4.12 EMPLOYEE BENEFIT PLANS. Maintain each employee benefit plan as to
which the Borrower may have any liability, in compliance with all
applicable requirements of law and regulations.
4.13 DEPOSITORY RELATIONSHIP. Maintain its primary banking depository
relationship with the Bank and establish such accounts and maintain
balances therein with the Bank sufficient to cover the cost of all the
Bank's services provided; provided, however, that nothing herein shall
require the Borrower to keep and maintain a specific minimum balance
in such accounts.
5. NEGATIVE COVENANTS.
5.1 Unless otherwise noted, the financial requirements set forth in this
section will be computed in accordance with generally accepted
accounting principles applied on a basis consistent with, financial
statements previously Submitted by the Borrower to the Bank.
5.2 Without the written consent of the Bank, the Borrower will not:
A. DIVIDENDS. Acquire or retire any of its shares of capital stock; or
declare or pay dividends or make any other distributions upon any of
its shares of capital stock, except in the absence of the occurrence
of any default, dividends in its capital stock.
B. SALE OF SHARES. Issue, sell or otherwise dispose of any shares of
its capital stock or other securities, or rights, warrants or options
to purchase or acquire those shares or securities, except that
Borrower can issue and permit the exercise of employee, director, and
consultant stock options in the ordinary course of business
C. DEBT. Incur, contract for, assume, or permit to remain outstanding,
indebtedness for borrowed money, installment obligations, or
obligations under capital leases or operating leases, other than (1)
unsecured trade debt incurred in the ordinary course of business, (2)
indebtedness owing to the Bank, (3) indebtedness reflected in the
latest financial statement of the Borrower furnished to the Bank prior
to execution of this agreement and that is not to be paid with
proceeds of borrowings under the Credit Facilities, and (4)
indebtedness, outstanding as of the date hereof that has been
disclosed to the Bank in writing and that is not to be paid with
proceeds of borrowings under the Credit Facilities.
D. GUARANTIES. Guarantee or otherwise become or remain secondarily
liable on the undertaking of another, except for endorsement of drafts
for deposit and collection in the ordinary course of business.
E. LIENS. Create or permit to exist any lien on any of its property,
real or personal, except: existing liens known to the Bank; liens to
the Bank; liens incurred in the ordinary course of business securing
current non-delinquent liabilities for taxes, worker's compensation,
unemployment insurance, social security and pension liabilities.
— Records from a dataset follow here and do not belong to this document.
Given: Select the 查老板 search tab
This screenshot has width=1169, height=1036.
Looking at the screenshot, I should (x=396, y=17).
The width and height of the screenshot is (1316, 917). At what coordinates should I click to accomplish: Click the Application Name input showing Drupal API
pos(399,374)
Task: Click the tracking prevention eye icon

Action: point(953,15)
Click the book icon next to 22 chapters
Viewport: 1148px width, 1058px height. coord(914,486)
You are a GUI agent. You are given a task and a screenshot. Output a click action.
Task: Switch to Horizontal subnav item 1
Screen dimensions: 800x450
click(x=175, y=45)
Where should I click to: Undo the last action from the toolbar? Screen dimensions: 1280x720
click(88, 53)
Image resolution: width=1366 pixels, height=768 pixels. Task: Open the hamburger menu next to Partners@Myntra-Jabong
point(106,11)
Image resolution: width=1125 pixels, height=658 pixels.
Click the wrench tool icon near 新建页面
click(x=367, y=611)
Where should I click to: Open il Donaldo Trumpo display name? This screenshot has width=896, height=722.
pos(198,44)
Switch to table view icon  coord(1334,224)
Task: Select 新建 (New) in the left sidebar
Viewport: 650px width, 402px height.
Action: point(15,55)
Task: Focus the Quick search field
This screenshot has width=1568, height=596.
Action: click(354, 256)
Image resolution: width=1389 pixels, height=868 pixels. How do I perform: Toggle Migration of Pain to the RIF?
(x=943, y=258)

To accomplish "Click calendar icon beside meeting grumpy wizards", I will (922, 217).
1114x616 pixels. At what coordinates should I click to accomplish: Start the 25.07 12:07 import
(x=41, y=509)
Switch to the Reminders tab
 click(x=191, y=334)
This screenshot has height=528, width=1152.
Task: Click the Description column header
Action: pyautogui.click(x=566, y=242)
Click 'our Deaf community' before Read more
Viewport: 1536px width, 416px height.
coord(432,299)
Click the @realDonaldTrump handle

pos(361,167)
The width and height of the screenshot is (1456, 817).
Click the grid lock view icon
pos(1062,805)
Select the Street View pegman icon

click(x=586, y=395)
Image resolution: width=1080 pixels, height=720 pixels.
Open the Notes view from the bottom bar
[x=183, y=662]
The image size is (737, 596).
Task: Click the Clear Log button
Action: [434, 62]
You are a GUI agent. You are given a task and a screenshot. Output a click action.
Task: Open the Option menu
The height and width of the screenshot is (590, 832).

F. USE OF PROCEEDS. Use, or permit any proceeds of the Credit
Facilities to be used, directly or indirectly, for the purpose of
"purchasing or carrying any margin stock" within the meaning of
Federal Reserve Board Regulation U. At the Bank's request, the
Borrower will furnish a completed Federal Reserve Board Form U-l.
G. CONTINUITY OF OPERATIONS. (1) Engage in any business activities
substantially different from those in which the Borrower is presently
engaged; (2) cease operations, liquidate, merge, transfer, acquire or
consolidate with any other entity, change its name, dissolve, or sell
any assets out of the ordinary course of business; or (3) enter into
any arrangement with any person providing for the leasing by the
Borrower or any subsidiary of real or personal property which has been
sold or transferred by the Borrower or subsidiary to such person.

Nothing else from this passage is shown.